● Text passage
Pain in Side of the Neck and Head? Meet the Superficial Cervical Plexus
Many times pain in side of the neck and head is due to injured joints in the upper neck known as facets. However, sometimes it can also be due to a little known neck nerve that supplies these areas. Given that the nerve goes to some very specific places, if your distribution of pain looks like where the nerve goes, your problems may be due to a problem with this nerve.
The superficial cervical plexus originates from the upper neck spinal nerves. Perhaps most interesting thing to know for patients with pain in side of the neck and head is that the nerve exits the body behind the sternocleidomastoid muscle (SCM). This is the strap muscle on each side of the neck that can become very tight after neck injury. Increased tension in that muscle can therefore irritate these nerves. So let’s look at where the nerves go:
- Back of the head-the plexus gives rise to the lesser occipital nerve
- Side of the neck-the transverse cervical nerve also comes from this spot
- Near the collar bone-the supraclavicular nerves also come from here
- Ear/front of ear near the back of the temple
When this nerve plexus is irritated, you would then have pain in the back of the head on that side, pain in the side to front of the neck, and pain that feels like it’s in the collar bone area. If you have pain in these areas, how would you know whether this nerve is causing the problem? A precise injection of a small amount of numbing medicine (nerve block) at the back part of the SCM muscle under ultrasound guidance can help make the diagnosis by knocking out the pain in these areas for a few hours.
If you have this kind of nerve irritation, what can be done about it? First, since the nerve plexus gets irritated by an SCM muscle that’s way too tight, finding ways to get rid of that tension is critical. The SCM can get this way when the small stabilizing msucles in the neck go off line, when there’s an injury to the C1-C2 facet joint, or just due to injury to the nerves that supply the muscle. Some patients will also need to get scar tissue around the nerve plexus treated with what we call hydrodissection. This is when the growth factors isolated from your blood platelets are carefully injected under precise ultrasound guidance to break up the scarring as well as supply the nerve with healing factors.
The upshot? This nerve issue is often overlooked by even experienced pain management physicians and neurologists, so it’s frankly usually diagnosed by patients who do their homework on the Internet. If you think you have this problem, get seen by a doctor who can perform a precise guided ultrasound nerve block to confirm the diagnosis!

● Exercises to complete
[A] List every nerve that the text on neck and head pain names as arising from the superficial cervical plexus.
[B] Reproduce everything in the text on neck and head pain from "Pain in Side of the Neck and Head?" down to "with this nerve.".
[C] According to the text on neck and head pain, where does the superficial cervical plexus exit the body?

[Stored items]
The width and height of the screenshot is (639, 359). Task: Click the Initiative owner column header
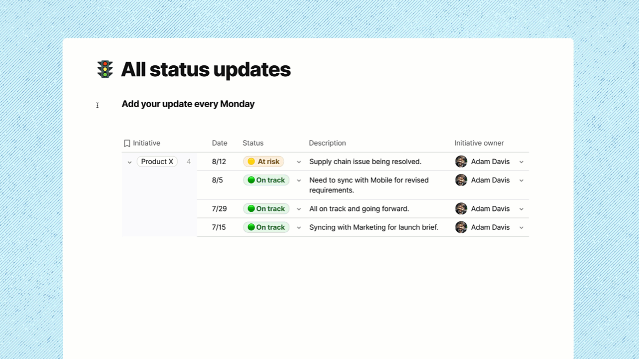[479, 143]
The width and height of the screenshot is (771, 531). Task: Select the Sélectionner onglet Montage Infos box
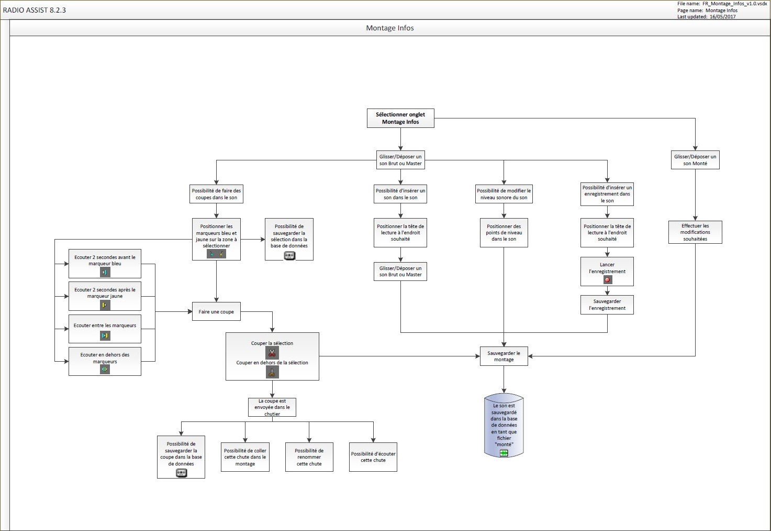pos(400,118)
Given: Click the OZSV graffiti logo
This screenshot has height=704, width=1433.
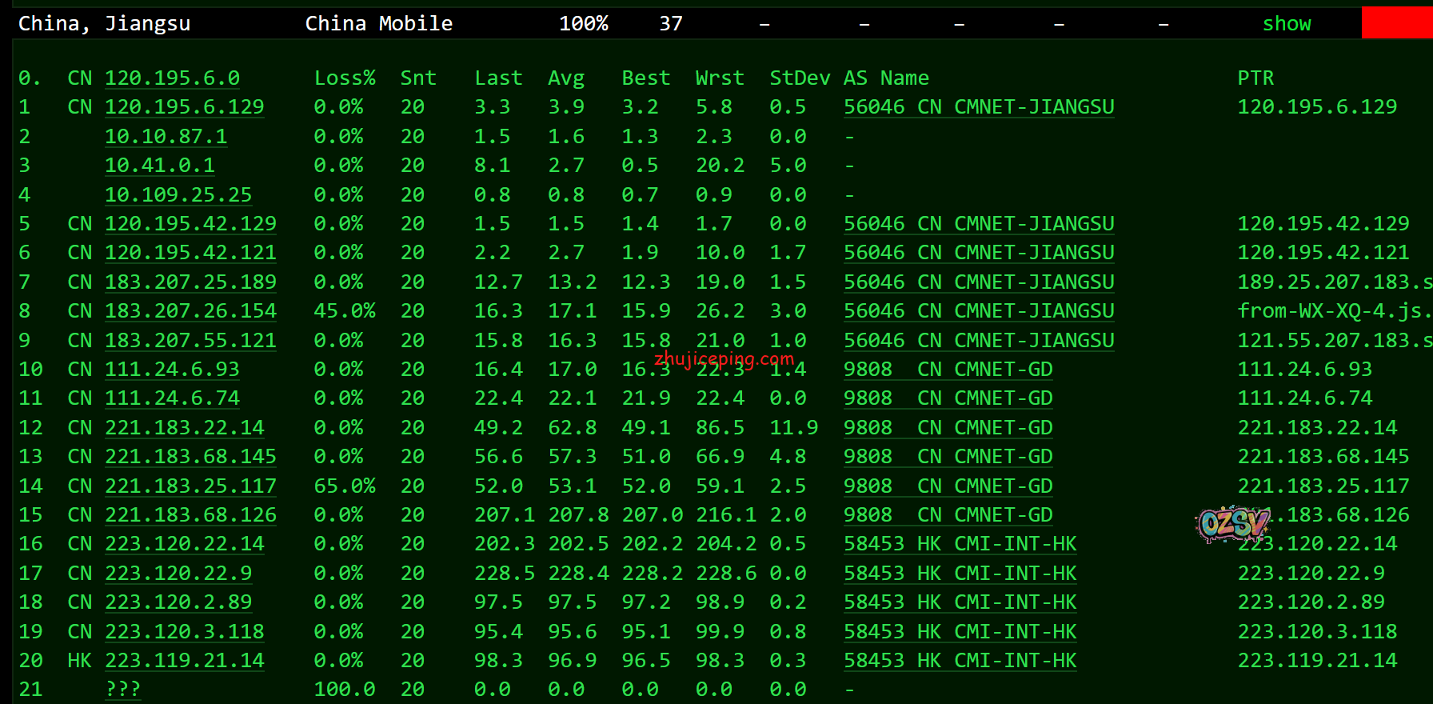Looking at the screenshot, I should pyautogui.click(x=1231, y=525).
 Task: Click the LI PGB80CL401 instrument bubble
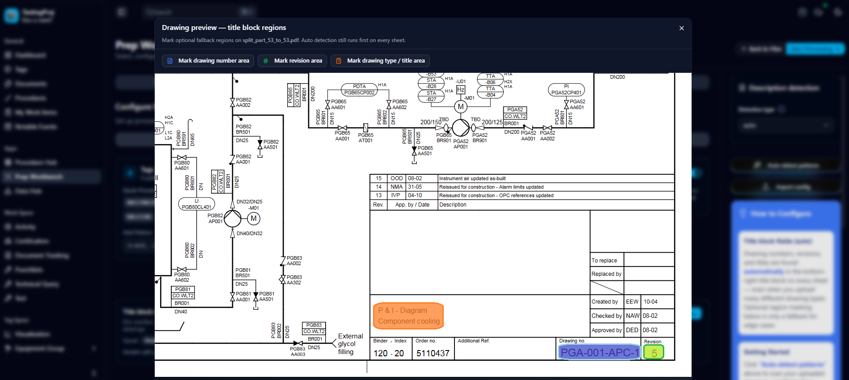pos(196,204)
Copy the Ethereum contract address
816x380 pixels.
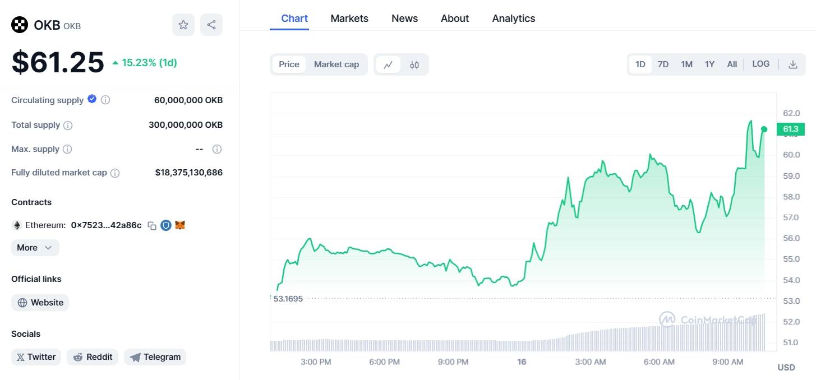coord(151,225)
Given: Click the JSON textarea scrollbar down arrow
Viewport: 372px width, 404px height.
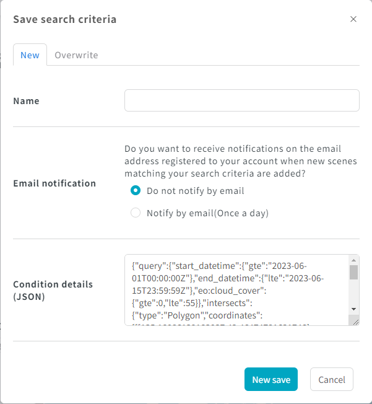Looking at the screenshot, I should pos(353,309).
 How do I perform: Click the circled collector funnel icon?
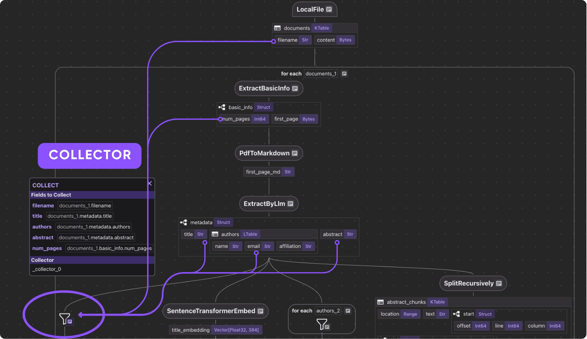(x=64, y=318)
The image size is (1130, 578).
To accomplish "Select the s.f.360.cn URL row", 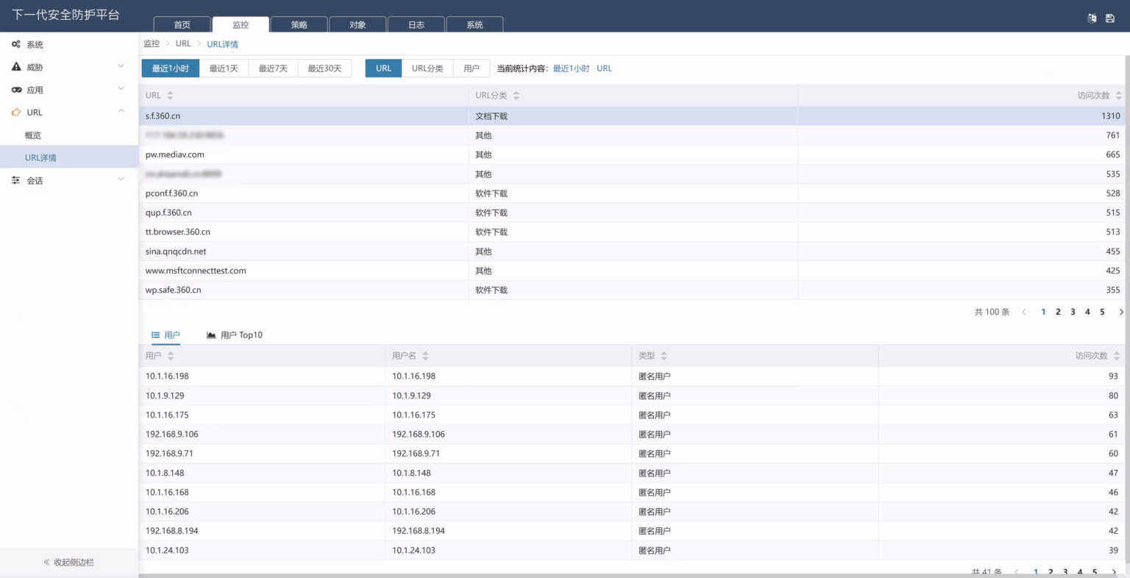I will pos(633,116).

● Answers in order
[A]
- Lesser occipital nerve
- Transverse cervical nerve
- Supraclavicular nerves

[B]
Pain in Side of the Neck and Head? Meet the Superficial Cervical Plexus
Many times pain in side of the neck and head is due to injured joints in the upper neck known as facets. However, sometimes it can also be due to a little known neck nerve that supplies these areas. Given that the nerve goes to some very specific places, if your distribution of pain looks like where the nerve goes, your problems may be due to a problem with this nerve.

[C] Behind the sternocleidomastoid muscle (SCM).